Maka langkah-langkah Imam Asy’ari dalam melakukan ijtihad dalam bidang aqidah. Tak lain hanya mengembalikan aqidah sesuai dengan ajaran Nabi Muhammad Saw. Sementara itu pendapat dan sikap Ahlus Sunnah Wal Jama’ah dalam bidang aqidah, cukup sederhana saja, mereka cukup mengerti dan yakin dengan rumusan-rumusan aqidah Islam, seperti yang tertera dalam al-Qur’an dan Hadits Nabi Saw, Bagi Ahlus Sunnah, mengajukan berbagai macam-macam pertanyaan yang rumit jawabannya sekitar aqidah, adalah perbuatan yang tidak baik (tercela) dan bid’ah.
Madzhab al-Asy’ari ini-lah yang dimaksud dengan Ahlus Sunnah Wal Jama’ah yang sebenarnya, Aqidah al-Asy’riyah adalah aqidah Ahlus Sunnah Wal Jama’ah.
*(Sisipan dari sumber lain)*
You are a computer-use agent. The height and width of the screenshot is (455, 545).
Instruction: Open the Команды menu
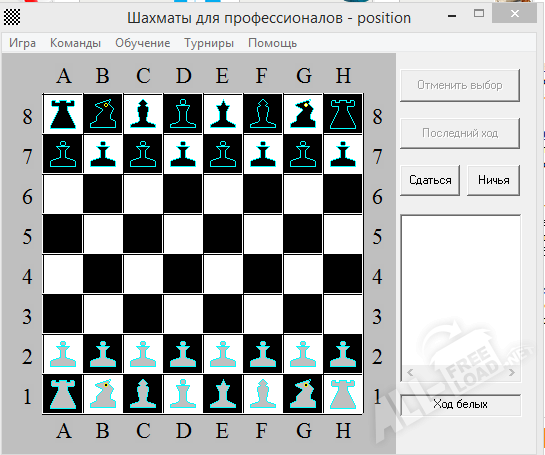coord(75,43)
Jika anda mendengar Ahlus Sunnah Wal Jama’ah, maka itu adalah madzhab al-Asy’ari. ataupun sebaliknya. Ahlus Sunnah Wal Jama’ah ini tidak terlepas dan selalu dikaitan kepada kedua Guru besarnya.
Sementara itu Sayyid Murtadha al-Zabidi, mengatakan dalam kitab Ihtihaf Sadatul Muttaqin, dikutip KH. Muhyiddin Abdusshomad, dalam Aqidah Ahl Sunnah Wal Jama’ah, (2009:8), Apabila disebut Ahlus Sunnah wal Jama’ah, maka maksudnya ialah orang-orang yang mengikuti rumusan (paham teologi) al-Imam Abu Hasan al-Asy’ari dan al-Imam Abu Mansur al-Maturidi.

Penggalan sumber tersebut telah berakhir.